Kentucky environmental attorney Sanders says Bayer sued over false claims that Mens’ One-A-Day vitamins can reduce prostate cancer risks.

A consumer advocacy group has filed a lawsuit against Bayer AG for allegedly making false claims that Men’s One-A-Day multivitamins can help reduce the risk of prostate cancer.  The Center for Science in the Public Interest (CSPI) filed the complaint in the Superior Court of California, hoping to force the company to recall multivitamin packages and alter advertisements that claim the selenium in Men’s One-A-Day can help prevent prostate cancer.

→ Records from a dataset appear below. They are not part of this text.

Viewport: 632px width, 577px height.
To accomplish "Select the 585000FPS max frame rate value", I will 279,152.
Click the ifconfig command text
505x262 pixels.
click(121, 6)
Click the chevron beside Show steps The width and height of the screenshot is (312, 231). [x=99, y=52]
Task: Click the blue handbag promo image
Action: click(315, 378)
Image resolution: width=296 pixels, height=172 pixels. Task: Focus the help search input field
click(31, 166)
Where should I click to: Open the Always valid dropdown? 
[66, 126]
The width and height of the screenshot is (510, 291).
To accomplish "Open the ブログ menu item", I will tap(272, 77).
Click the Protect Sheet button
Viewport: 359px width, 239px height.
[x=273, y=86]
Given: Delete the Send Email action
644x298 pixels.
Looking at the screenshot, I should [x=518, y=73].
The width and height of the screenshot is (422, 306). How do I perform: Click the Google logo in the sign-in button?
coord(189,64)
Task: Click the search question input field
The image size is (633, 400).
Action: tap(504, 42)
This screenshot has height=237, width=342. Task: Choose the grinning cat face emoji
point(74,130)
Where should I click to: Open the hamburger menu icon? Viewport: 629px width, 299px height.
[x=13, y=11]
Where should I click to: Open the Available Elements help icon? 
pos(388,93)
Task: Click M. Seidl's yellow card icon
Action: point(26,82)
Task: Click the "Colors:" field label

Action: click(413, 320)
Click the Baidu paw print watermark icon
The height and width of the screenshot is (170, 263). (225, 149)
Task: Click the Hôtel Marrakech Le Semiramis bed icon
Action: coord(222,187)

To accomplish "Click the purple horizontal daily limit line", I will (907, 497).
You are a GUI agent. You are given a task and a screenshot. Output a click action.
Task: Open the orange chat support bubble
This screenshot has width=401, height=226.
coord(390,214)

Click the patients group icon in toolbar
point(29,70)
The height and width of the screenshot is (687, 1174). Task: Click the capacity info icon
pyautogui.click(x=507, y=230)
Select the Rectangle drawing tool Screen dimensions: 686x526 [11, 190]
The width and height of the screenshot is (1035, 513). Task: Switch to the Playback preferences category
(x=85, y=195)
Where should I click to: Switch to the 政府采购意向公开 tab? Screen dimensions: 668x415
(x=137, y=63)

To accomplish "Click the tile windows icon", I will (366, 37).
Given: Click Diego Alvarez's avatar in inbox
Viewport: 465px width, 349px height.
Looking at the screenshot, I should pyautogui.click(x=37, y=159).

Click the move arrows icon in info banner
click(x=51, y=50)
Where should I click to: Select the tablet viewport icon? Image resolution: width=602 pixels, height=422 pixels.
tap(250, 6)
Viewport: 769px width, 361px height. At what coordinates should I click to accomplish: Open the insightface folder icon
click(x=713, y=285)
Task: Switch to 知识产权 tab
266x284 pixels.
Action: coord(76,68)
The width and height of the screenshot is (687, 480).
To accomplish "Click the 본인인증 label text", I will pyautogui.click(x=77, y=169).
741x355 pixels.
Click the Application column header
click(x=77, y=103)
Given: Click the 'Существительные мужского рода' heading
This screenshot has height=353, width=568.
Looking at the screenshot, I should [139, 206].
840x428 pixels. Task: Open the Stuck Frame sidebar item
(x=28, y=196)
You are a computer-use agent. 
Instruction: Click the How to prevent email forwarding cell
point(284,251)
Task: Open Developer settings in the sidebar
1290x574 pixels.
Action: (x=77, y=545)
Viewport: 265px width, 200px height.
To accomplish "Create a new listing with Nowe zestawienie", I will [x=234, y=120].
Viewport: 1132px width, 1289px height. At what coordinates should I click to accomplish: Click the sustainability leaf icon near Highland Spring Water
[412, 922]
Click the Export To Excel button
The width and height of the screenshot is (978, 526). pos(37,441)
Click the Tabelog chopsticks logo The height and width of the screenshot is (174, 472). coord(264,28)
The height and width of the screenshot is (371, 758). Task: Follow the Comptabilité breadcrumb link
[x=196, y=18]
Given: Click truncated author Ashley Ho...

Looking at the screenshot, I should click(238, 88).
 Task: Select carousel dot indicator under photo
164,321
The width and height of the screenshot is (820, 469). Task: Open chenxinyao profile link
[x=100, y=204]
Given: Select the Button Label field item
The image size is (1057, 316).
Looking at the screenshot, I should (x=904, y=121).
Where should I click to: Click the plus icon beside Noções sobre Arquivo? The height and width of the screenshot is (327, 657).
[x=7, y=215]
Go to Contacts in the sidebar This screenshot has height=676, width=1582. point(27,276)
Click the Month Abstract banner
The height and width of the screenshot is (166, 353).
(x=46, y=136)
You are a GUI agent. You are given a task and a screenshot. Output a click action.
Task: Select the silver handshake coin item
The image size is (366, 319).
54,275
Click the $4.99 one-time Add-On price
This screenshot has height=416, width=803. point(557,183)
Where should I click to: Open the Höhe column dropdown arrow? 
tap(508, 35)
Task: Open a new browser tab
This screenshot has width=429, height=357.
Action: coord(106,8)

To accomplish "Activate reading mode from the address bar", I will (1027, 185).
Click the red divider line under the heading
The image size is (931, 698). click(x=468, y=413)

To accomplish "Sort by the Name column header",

Prior to filing the lawsuit, CSPI contacted Bayer and requested the company remove its selenium claims after two recent studies found that selenium provides no prostate cancer prevention benefits, and also suggested that men who took selenium may face an increased risk of diabetes.

One of the studies was a prostate cancer prevention trial, called the Selenium and Vitamin E Cancer Prevention Trial (SELECT), was published in the Journal of the American Medical Association. The SELECT study found that selenium provided no more prostate cancer prevention benefits than a placebo. Another study found that men taking selenium had triple the risk of having diabetes.

SELECT was a 35,000-patient trial that found that neither selenium nor vitamin E, taken alone or together, prevented prostate cancer after 5 years of use, as reported by Medscape Oncology. In October 2008, the trial’s Data and Safety Monitoring Committee made the decision to stop the use of the supplements.